In a wide-ranging Budapest interview with the Washington Times' Ben Birnbaum, Ahmed Ezz al-Arab, the leader of Wafd, Egypt's largest 'secular' party, denied the Holocaust, attacked the authenticity of Anne Frank's diary, referred to the September 11 attacks as 'made in the USA,' and accused Jewish American soldiers with 'dual Israeli nationality of stealing artifacts from Iraq.
This is from the first link; the rest of the links are to audio of the interview.
“The Holocaust is a lie” Mr. Ezz El-Arab said. “The Jews under German occupation were 2.4 million. So if they were all exterminated, where does the remaining 3.6 million come from?”In much of the rest of the interview he tries to sound reasonable. Aren't you glad Barack Hussein Obama abandoned 30-year ally Hosni Mubarak? Read the whole thing. What could go wrong?
Mr. Ezz El-Arab said he accepted that the Nazis killed “hundreds of thousands” of Jews. “But gas chambers and skinning them alive and all this? Fanciful stories,” he added. (AUDIO: on the Holocaust)
Mr. Ezz El-Arab also attacked the authenticity of “The Diary of Anne Frank,” which he said he studied as a doctoral student in Stockholm. “I could swear to God it’s a fake,” the Wafd leader said. “The girl was there, but the memoirs are a fake.”
Established in 1919 and disbanded in 1952, the Wafd Party was refounded in 1983 under reforms instituted by then-President Hosni Mubarak to allow token opposition to his dominant National Democratic Party.
After Mr. Mubarak’s ouster in February, Wafd emerged as arguably the second-most powerful political party to the Muslim Brotherhood, a formerly banned Islamist group.
Last month, Wafd announced it would run jointly with the Brotherhood and 16 other blocs in September’s parliamentary elections to present a united front as Egypt forges a new government.
“For four years, in alliance, we can build a constitution based on certain principles that guarantee human rights, citizenship, no religious trend whatsoever,” Mr. Ezz El-Arab said. “Once this is established, everybody can go to the ballot box and try his luck.”
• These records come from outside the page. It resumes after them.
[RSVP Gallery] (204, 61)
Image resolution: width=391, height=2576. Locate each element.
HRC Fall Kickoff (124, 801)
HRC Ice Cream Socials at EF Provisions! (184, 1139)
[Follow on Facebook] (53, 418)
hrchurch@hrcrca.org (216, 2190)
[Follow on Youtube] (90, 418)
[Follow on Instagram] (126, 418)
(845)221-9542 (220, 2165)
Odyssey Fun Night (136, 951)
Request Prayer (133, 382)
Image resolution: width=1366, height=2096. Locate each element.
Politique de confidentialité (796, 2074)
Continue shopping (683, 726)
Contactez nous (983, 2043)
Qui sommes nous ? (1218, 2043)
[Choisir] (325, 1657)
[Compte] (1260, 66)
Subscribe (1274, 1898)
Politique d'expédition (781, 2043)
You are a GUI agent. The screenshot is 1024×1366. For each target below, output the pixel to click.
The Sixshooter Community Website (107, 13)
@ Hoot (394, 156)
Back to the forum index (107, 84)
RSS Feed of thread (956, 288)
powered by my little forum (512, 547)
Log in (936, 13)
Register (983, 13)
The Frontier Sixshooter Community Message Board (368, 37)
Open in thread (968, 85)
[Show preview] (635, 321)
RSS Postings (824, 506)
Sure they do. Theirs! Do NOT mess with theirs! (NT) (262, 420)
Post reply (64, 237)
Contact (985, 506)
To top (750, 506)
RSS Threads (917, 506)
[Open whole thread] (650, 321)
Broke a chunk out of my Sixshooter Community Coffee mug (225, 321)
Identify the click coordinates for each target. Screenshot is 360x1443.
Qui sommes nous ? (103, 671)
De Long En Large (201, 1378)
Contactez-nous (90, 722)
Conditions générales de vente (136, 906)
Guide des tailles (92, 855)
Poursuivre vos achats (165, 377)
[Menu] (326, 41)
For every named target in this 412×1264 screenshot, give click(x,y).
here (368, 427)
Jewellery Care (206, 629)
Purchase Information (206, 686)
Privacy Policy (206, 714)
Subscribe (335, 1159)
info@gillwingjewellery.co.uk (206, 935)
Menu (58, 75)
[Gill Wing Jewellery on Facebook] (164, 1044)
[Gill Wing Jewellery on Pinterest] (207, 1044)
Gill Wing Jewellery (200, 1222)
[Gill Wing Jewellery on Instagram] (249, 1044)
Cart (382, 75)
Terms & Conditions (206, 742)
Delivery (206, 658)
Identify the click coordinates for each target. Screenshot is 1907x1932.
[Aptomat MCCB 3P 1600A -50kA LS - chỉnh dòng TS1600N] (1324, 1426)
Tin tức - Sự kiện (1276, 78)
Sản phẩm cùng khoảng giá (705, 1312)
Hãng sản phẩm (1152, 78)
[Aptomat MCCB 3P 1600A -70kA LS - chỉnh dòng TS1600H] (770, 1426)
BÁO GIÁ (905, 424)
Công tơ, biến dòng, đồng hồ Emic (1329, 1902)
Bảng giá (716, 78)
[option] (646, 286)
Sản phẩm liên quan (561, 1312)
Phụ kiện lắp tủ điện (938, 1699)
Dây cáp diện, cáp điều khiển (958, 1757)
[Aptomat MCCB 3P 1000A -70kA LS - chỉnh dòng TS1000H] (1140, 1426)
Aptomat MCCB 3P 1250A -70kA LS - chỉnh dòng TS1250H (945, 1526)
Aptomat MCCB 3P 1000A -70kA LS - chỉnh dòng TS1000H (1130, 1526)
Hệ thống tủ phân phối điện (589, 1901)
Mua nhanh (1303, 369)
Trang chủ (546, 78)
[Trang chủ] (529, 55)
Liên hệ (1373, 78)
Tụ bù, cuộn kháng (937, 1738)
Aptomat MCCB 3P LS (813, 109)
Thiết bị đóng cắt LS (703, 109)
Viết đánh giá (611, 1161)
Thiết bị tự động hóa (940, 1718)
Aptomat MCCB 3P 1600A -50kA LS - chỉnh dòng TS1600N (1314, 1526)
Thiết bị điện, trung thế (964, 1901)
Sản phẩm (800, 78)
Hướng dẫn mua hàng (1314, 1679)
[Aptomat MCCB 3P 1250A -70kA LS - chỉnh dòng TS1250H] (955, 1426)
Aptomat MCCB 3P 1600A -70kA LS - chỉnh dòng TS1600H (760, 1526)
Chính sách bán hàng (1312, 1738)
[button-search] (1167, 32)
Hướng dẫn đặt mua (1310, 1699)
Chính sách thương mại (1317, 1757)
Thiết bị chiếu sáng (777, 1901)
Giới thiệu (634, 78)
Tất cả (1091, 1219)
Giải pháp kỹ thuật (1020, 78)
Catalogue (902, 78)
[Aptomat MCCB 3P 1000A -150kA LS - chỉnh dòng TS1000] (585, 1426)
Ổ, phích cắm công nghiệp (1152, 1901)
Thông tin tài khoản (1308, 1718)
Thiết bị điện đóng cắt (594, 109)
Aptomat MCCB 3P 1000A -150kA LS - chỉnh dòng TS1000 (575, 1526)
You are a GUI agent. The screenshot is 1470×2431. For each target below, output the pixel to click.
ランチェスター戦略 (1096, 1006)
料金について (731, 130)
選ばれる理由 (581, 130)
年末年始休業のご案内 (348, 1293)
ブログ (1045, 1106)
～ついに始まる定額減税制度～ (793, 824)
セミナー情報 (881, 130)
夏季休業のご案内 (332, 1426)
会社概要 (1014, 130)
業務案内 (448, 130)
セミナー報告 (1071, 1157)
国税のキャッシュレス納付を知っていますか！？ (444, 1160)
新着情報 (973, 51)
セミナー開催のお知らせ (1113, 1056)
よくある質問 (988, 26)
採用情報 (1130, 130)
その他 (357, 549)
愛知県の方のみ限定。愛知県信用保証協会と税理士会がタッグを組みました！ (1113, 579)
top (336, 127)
Amr Bargisi, a former Wafd youth leader, said that while Mr. Ezz El-Arab himself does not have a major constituency in Egypt or within the party itself, his views on the Holocaust do.
“The vast majority of Egyptians think the Holocaust never happened,” Mr. Bargisi told The Times. “The fact that his presence in the party hierarchy hasn’t caused any objections tells you something about the farcical nature of Egyptian politics.”
In the interview, Mr. Ezz El-Arab also said that Osama bin Laden was not behind the Sept. 11, 2001, terrorist attacks.
“He could not have the know-how or the ability to do it,” he said, even though he called the dead al Qaeda leader “an American agent.”
“If he had the ability, one plane only landing on the Knesset would give more effect,” Mr. Ezz El-Arab said.
Asked who was responsible for the attacks, Mr. Ezz El-Arab identified the CIA, Israel’s Mossad intelligence service, and the “military-industrial complex."